→ Work to do:
Reproduce every line of the listing below word for word, with nothing changed or left out.

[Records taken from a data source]
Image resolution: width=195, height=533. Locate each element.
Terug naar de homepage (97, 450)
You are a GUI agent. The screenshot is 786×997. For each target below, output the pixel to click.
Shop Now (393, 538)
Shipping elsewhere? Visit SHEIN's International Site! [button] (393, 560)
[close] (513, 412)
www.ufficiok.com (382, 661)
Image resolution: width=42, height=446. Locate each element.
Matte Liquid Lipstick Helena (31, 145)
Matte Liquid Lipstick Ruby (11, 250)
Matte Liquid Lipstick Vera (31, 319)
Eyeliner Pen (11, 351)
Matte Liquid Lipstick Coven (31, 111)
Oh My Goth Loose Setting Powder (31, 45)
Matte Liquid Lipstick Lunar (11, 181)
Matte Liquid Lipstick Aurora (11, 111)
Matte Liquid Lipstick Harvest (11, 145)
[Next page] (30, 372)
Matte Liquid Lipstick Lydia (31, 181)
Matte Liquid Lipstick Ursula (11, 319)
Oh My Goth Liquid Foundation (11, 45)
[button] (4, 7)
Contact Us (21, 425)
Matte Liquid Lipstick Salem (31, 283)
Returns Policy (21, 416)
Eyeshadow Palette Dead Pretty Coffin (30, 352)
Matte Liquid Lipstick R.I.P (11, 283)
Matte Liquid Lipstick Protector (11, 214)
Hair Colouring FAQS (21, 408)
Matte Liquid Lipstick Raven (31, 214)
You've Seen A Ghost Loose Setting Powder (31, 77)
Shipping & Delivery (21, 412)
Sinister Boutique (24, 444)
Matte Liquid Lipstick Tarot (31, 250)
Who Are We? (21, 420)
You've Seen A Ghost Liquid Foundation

→ Output of the exercise:
Image resolution: width=195, height=533. Locate each element.
Terug naar de homepage (97, 450)
You are a GUI agent. The screenshot is 786×997. For each target below, output the pixel to click.
Shop Now (393, 538)
Shipping elsewhere? Visit SHEIN's International Site! [button] (393, 560)
[close] (513, 412)
www.ufficiok.com (382, 661)
Image resolution: width=42, height=446. Locate each element.
Matte Liquid Lipstick Helena (31, 145)
Matte Liquid Lipstick Ruby (11, 250)
Matte Liquid Lipstick Vera (31, 319)
Eyeliner Pen (11, 351)
Matte Liquid Lipstick Coven (31, 111)
Oh My Goth Loose Setting Powder (31, 45)
Matte Liquid Lipstick Lunar (11, 181)
Matte Liquid Lipstick Aurora (11, 111)
Matte Liquid Lipstick Harvest (11, 145)
[Next page] (30, 372)
Matte Liquid Lipstick Lydia (31, 181)
Matte Liquid Lipstick Ursula (11, 319)
Oh My Goth Liquid Foundation (11, 45)
[button] (4, 7)
Contact Us (21, 425)
Matte Liquid Lipstick Salem (31, 283)
Returns Policy (21, 416)
Eyeshadow Palette Dead Pretty Coffin (30, 352)
Matte Liquid Lipstick R.I.P (11, 283)
Matte Liquid Lipstick Protector (11, 214)
Hair Colouring FAQS (21, 408)
Matte Liquid Lipstick Raven (31, 214)
You've Seen A Ghost Loose Setting Powder (31, 77)
Shipping & Delivery (21, 412)
Sinister Boutique (24, 444)
Matte Liquid Lipstick Tarot (31, 250)
Who Are We? (21, 420)
You've Seen A Ghost Liquid Foundation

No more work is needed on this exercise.